Enes Kaplan,Tuncay Çakmak
19 Février 2018•Mise à jour: 20 Février 2018
AA - Ankara - Tuncay Çakmak
Le vice-Premier ministre et porte-parole du gouvernement turc, Bekir Bozdag, a affirmé que les informations avancées par certains médias faisant état du déploiement de forces liées au régime syrien à Afrin sont infondées et fausses.
Bekir Bozdag a tenu, lundi soir, une conférence de presse après la réunion du Conseil des ministres présidés par le Chef de l’Etat, Recep Tayyip Erdogan.
Il s’est d’abord exprimé au sujet de l’opération Rameau d’olivier, lancée le 20 janvier par la Turquie contre les groupes terroristes YPG/PKK et Daech dans la région d’Afrin dans le nord-ouest de la Syrie.
"Aujourd'hui (lundi) à 13h, le nombre de terroristes neutralisés à Afrin était de 1651. L'opération va se poursuivre avec détermination jusqu'à ce que chaque terroriste de la région soit neutralisé", a-t-il indiqué.
Bozdag a été interrogé par les journalistes au sujet des informations qui font état d’un accord entre les terroristes du PYD/YPG/PKK et le régime de Bachar al-Assad.
"Que ce soit nos services de renseignements, ou nos forces de l’ordre et le gouvernement, nous suivons de très près les évolutions. Même si l'agence de presse gouvernementale syrienne SANA a annoncé aujourd’hui que des forces liées au régime allaient entrer dans Afrin, alors cette information est fausse et infondée, elle n'a pas été confirmée par les officiels. D’après les informations fournies par les forces de sécurité, le régime syrien n’a déployé aucune force dans la région d’Afrin", a-t-il affirmé.

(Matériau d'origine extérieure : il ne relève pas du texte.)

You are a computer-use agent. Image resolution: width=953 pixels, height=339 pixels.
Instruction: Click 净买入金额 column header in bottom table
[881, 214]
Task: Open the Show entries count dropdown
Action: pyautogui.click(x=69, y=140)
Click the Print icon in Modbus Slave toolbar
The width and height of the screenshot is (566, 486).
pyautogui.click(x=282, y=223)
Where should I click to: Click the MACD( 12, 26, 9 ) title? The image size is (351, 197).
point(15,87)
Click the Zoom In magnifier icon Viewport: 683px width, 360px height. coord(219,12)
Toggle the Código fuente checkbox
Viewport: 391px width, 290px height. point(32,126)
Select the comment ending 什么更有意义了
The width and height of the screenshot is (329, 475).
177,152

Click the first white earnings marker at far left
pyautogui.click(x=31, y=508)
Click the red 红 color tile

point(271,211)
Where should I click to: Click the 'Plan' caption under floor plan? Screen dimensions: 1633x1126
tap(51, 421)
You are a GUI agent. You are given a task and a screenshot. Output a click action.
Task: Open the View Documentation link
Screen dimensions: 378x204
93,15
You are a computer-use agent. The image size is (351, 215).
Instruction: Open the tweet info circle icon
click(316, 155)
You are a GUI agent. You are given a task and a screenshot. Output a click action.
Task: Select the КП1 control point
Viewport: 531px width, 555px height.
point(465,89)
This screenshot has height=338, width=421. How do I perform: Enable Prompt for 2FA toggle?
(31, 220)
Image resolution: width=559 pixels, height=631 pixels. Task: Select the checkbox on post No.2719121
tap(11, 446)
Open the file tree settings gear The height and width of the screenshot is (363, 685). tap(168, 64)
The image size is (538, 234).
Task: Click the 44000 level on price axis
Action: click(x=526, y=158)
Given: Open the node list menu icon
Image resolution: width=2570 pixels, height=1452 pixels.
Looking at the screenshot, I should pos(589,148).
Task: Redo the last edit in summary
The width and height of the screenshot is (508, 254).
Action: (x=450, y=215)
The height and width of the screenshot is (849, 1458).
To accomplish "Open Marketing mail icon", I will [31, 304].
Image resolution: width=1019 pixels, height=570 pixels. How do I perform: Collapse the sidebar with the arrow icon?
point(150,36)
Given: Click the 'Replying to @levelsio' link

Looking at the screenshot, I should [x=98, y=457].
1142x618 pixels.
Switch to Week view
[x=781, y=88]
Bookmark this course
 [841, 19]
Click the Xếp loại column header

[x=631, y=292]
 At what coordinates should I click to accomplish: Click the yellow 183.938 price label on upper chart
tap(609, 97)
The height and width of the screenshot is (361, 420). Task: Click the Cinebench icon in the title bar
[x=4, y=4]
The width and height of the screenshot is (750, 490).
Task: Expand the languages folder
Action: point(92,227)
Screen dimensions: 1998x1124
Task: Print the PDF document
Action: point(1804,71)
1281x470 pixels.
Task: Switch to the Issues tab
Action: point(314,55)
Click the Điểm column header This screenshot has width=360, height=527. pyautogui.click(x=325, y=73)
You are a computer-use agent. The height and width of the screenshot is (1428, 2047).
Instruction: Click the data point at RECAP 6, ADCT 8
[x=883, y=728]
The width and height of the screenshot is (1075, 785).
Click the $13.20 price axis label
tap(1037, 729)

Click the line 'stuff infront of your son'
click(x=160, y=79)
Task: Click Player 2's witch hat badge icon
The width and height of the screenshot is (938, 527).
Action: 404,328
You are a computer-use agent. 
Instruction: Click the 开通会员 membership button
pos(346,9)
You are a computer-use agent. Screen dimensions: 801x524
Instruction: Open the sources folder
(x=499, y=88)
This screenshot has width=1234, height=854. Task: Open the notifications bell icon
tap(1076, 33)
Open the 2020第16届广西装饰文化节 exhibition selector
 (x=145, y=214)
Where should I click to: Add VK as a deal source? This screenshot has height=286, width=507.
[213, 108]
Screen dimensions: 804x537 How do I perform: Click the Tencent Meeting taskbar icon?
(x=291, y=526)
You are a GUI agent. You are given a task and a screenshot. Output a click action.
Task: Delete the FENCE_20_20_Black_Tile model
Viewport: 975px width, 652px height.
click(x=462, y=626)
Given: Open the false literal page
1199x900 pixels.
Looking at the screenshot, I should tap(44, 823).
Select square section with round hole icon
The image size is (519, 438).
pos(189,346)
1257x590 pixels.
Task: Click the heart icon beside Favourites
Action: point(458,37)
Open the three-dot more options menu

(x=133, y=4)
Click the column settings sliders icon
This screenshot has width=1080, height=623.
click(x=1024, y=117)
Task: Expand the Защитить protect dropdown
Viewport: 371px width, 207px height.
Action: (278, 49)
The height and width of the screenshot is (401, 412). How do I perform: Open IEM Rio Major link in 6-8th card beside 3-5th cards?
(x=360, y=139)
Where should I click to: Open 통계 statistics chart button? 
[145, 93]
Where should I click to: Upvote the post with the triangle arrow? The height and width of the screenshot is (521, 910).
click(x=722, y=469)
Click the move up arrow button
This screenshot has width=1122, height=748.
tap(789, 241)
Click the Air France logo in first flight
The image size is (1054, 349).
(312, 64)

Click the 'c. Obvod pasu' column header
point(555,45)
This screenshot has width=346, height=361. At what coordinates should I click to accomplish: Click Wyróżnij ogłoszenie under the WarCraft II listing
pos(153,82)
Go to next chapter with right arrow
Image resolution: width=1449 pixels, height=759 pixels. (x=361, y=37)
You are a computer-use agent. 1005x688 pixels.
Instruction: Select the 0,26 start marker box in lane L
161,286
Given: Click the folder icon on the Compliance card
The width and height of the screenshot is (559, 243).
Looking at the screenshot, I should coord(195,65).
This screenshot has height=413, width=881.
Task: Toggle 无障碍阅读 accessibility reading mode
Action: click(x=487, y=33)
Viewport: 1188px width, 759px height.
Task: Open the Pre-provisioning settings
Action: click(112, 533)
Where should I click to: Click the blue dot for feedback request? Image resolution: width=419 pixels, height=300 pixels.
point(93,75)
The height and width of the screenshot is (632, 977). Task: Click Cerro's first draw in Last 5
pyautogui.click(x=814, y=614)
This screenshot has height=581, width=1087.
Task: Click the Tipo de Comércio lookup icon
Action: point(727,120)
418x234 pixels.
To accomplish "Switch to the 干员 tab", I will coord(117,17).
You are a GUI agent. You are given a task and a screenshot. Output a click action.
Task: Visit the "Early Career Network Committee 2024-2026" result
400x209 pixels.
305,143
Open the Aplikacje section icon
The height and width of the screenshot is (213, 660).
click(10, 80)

Le porte-parole du gouvernement turc a souligné le fait que le PYD/YPG est l’ennemi commun de la Turquie et de la Syrie.
"Cette organisation terroriste a été créée pour diviser la Syrie et s’emparer d’une partie de ces terres. Si le régime syrien a décidé de déployer ses forces à Afrin pour protéger les terroristes du PYD/YPG, alors ceci aura des conséquences désastreuses pour la région", a-t-il ajouté.
Selon Bozdag, une telle décision du régime syrien aurait des conséquences très lourdes pour toute la région et elle ouvrirait la porte à une scission de la Syrie.
Face à cette situation, même si elle n’a pas été confirmée, Bozdag a rappelé que le Président turc s’est entretenu en début de soirée au téléphone avec son homologue russe Vladimir Poutine, puis avec le président iranien, Hassan Rohani.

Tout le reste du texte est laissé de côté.